++++ Exercise input
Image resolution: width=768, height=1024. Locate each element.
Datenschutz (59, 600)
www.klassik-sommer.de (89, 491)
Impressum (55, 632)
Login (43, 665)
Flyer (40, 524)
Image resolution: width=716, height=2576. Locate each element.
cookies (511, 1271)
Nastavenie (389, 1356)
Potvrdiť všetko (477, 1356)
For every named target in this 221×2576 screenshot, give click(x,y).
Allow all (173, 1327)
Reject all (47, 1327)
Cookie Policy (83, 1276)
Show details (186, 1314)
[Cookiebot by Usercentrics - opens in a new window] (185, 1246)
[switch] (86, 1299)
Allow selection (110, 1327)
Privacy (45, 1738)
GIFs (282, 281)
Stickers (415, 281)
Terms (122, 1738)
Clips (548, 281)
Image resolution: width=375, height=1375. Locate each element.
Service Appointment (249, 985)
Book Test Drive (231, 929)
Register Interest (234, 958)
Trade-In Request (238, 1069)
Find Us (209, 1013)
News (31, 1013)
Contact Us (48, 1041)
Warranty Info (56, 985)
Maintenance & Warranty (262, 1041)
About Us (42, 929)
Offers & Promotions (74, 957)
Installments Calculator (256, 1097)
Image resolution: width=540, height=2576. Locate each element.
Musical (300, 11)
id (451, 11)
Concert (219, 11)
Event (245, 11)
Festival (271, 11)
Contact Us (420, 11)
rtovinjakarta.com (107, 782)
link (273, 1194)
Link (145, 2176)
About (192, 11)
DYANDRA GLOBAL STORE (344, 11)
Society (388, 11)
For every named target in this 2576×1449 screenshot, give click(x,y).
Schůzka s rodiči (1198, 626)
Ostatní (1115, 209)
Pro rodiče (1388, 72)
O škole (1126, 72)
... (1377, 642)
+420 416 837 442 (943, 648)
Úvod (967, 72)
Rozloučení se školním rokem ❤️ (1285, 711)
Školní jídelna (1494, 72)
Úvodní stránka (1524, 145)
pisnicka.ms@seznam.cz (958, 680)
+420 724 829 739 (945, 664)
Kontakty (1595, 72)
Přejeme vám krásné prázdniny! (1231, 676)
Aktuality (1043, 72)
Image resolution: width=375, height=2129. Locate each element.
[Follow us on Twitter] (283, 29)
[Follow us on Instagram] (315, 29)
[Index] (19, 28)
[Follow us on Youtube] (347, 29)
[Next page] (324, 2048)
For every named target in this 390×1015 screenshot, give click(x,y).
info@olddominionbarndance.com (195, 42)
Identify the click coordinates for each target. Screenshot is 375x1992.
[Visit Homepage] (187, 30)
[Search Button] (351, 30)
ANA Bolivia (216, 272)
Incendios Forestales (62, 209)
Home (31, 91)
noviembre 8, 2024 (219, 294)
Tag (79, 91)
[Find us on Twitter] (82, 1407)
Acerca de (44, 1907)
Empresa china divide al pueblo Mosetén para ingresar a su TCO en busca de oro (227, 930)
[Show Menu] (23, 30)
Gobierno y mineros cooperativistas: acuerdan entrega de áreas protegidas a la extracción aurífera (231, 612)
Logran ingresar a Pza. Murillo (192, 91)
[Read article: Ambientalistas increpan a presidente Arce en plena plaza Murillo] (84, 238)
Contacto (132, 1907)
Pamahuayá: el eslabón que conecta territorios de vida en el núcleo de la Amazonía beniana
++++++++
### Exercise prompt
Exactly as written above, reproduce all of the entries.

### Answer area
Image resolution: width=768, height=1024. Locate each element.
Datenschutz (59, 600)
www.klassik-sommer.de (89, 491)
Impressum (55, 632)
Login (43, 665)
Flyer (40, 524)
Image resolution: width=716, height=2576. Locate each element.
cookies (511, 1271)
Nastavenie (389, 1356)
Potvrdiť všetko (477, 1356)
For every named target in this 221×2576 screenshot, give click(x,y).
Allow all (173, 1327)
Reject all (47, 1327)
Cookie Policy (83, 1276)
Show details (186, 1314)
[Cookiebot by Usercentrics - opens in a new window] (185, 1246)
[switch] (86, 1299)
Allow selection (110, 1327)
Privacy (45, 1738)
GIFs (282, 281)
Stickers (415, 281)
Terms (122, 1738)
Clips (548, 281)
Image resolution: width=375, height=1375. Locate each element.
Service Appointment (249, 985)
Book Test Drive (231, 929)
Register Interest (234, 958)
Trade-In Request (238, 1069)
Find Us (209, 1013)
News (31, 1013)
Contact Us (48, 1041)
Warranty Info (56, 985)
Maintenance & Warranty (262, 1041)
About Us (42, 929)
Offers & Promotions (74, 957)
Installments Calculator (256, 1097)
Image resolution: width=540, height=2576. Locate each element.
Musical (300, 11)
id (451, 11)
Concert (219, 11)
Event (245, 11)
Festival (271, 11)
Contact Us (420, 11)
rtovinjakarta.com (107, 782)
link (273, 1194)
Link (145, 2176)
About (192, 11)
DYANDRA GLOBAL STORE (344, 11)
Society (388, 11)
For every named target in this 2576×1449 screenshot, give click(x,y).
Schůzka s rodiči (1198, 626)
Ostatní (1115, 209)
Pro rodiče (1388, 72)
O škole (1126, 72)
... (1377, 642)
+420 416 837 442 (943, 648)
Úvod (967, 72)
Rozloučení se školním rokem ❤️ (1285, 711)
Školní jídelna (1494, 72)
Úvodní stránka (1524, 145)
pisnicka.ms@seznam.cz (958, 680)
+420 724 829 739 (945, 664)
Kontakty (1595, 72)
Přejeme vám krásné prázdniny! (1231, 676)
Aktuality (1043, 72)
Image resolution: width=375, height=2129. Locate each element.
[Follow us on Twitter] (283, 29)
[Follow us on Instagram] (315, 29)
[Index] (19, 28)
[Follow us on Youtube] (347, 29)
[Next page] (324, 2048)
For every named target in this 390×1015 screenshot, give click(x,y).
info@olddominionbarndance.com (195, 42)
Identify the click coordinates for each target. Screenshot is 375x1992.
[Visit Homepage] (187, 30)
[Search Button] (351, 30)
ANA Bolivia (216, 272)
Incendios Forestales (62, 209)
Home (31, 91)
noviembre 8, 2024 (219, 294)
Tag (79, 91)
[Find us on Twitter] (82, 1407)
Acerca de (44, 1907)
Empresa china divide al pueblo Mosetén para ingresar a su TCO en busca de oro (227, 930)
[Show Menu] (23, 30)
Gobierno y mineros cooperativistas: acuerdan entrega de áreas protegidas a la extracción aurífera (231, 612)
Logran ingresar a Pza. Murillo (192, 91)
[Read article: Ambientalistas increpan a presidente Arce en plena plaza Murillo] (84, 238)
Contacto (132, 1907)
Pamahuayá: el eslabón que conecta territorios de vida en el núcleo de la Amazonía beniana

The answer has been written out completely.